◆ Task instructions ◆
**1)** In the post about Guy N. Smith, what title does Wiki say he held in 2003?
**2)** From the post about Guy N. Smith, reproduce word for word the part that starts with the words "In real life, you" and ends with "for WGT.  Art?".

◆ Given passage ◆
★ ★ ★ ★ ★ ★ ★
Bitten By The Coincidence Hydra AGAIN -
But first, I would like to return to that prolific purveyor of purulent pulp, Mister Guy N. Smith, who hasn't had the grace to kick the bucket and make the world of books a better place for it.  He's still at it, and he's eighty years old.
     Anyway, if you recall, his oeuvre is utter schlock delivered with regularity, being mostly horror.  He is rather - er - utilitarian in his use of titles, but this list will give you an idea of his back-catalogue:  Werewolf By Moonlight; Doomflight; Abomination; The Festering; Badger Island; Maneater; Nightspawn - you get the idea.
Image result for guy n. smith nightspawn
The spawn - of NIGHT!!
     However, our awesome author has a rather broader hobby base than you might imagine, and he had a regular career writing for shooting magazines, as well as publishing some non-fiction books that have nothing to do with depraved slug-zombie cannibal priests, such as the below: 
Image result for guy n. smith gamekeeping and shooting for amateurs
The very same chap
     He is also a big fan of smoking, especially pipe smoking, and is indeed keen on tobacco in any form.  Art?
Image result for guy n. smith tobacco
Guy pondering dark thoughts.
     Wiki even states that he was he was British Pipe Smoking Champion in 2003, an award that Your Humble Scribe is rather uncertain about, since it implies you smoke yourself into a nicotine coma against other people who only black out temporarily.  Or something.  Tobacco a closed book to Conrad.  Art?
Image result for guy n. smith pipe smoking championship
I bet the ceiling is yellow!
     Whilst still on the theme of Horror, I came across another illustration on the Abebooks "Retro Monsters" feature that brought back memories, I can tell you.  Art?
In real life, you could see the fingerprints
     I dunno.  The sculptor spent as long as three or four minutes making that farrago, and as I said, you could see their fingerprints in the clay.  Not only that, the Thing had red eyes <heavy sigh>.  Okay, the novella is actually called "Who Goes There?"
     Then, what do I find at random whilst looking for - well, someThing, but an article on John Campbell's original draft for WGT.  Art?
★ ★ ★ ★ ★ ★ ★
◆ Data extracts ◆
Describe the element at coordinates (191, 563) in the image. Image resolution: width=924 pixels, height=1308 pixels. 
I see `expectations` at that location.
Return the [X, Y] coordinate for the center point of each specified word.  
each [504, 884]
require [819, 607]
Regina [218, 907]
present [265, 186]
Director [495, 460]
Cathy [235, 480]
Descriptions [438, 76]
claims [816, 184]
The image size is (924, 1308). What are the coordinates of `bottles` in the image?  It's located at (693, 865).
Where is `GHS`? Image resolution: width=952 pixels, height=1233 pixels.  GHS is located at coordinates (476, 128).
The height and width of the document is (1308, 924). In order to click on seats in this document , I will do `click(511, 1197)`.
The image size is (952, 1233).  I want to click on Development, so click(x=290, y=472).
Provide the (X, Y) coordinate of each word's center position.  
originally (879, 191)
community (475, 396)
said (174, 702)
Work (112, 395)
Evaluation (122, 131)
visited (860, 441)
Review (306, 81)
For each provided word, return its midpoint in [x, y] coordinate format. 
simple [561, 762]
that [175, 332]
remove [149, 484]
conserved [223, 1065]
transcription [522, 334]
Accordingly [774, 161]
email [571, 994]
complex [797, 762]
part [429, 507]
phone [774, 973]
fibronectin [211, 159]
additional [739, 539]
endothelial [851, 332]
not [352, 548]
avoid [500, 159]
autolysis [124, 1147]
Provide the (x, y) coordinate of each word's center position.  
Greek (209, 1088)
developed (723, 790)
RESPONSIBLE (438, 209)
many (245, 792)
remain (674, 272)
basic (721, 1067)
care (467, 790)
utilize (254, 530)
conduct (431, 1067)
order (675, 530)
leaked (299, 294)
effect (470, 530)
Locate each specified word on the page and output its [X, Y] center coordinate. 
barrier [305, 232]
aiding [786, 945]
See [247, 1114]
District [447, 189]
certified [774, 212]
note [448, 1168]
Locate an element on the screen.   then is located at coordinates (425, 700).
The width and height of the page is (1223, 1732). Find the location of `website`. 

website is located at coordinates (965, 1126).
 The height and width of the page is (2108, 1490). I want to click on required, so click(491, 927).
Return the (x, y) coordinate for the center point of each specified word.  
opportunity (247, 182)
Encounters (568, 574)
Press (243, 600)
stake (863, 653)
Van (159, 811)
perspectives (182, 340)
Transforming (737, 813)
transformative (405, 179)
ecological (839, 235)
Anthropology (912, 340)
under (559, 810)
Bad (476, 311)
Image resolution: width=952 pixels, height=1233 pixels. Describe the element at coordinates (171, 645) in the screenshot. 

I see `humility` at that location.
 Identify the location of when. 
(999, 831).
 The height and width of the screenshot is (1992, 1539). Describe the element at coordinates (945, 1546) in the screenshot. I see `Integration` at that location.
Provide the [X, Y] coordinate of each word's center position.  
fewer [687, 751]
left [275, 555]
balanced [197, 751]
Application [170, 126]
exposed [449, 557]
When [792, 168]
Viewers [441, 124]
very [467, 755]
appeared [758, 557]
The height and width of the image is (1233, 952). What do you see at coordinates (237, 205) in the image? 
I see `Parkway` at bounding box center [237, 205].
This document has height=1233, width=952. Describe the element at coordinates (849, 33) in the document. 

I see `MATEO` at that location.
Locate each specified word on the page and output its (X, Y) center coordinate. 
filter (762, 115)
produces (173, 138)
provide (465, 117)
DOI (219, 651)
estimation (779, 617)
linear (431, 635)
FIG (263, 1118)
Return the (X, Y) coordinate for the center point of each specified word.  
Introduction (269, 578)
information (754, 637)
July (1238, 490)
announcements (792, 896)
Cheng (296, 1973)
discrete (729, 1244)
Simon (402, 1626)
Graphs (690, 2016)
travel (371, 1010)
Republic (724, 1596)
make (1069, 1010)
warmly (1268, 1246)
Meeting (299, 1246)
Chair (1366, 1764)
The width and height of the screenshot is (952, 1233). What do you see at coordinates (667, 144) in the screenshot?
★ ★ ★ ★ ★ ★ ★
◆ Results of the tasks ◆
**1)** British Pipe Smoking Champion.

**2)**
In real life, you could see the fingerprints
     I dunno.  The sculptor spent as long as three or four minutes making that farrago, and as I said, you could see their fingerprints in the clay.  Not only that, the Thing had red eyes <heavy sigh>.  Okay, the novella is actually called "Who Goes There?"
     Then, what do I find at random whilst looking for - well, someThing, but an article on John Campbell's original draft for WGT.  Art?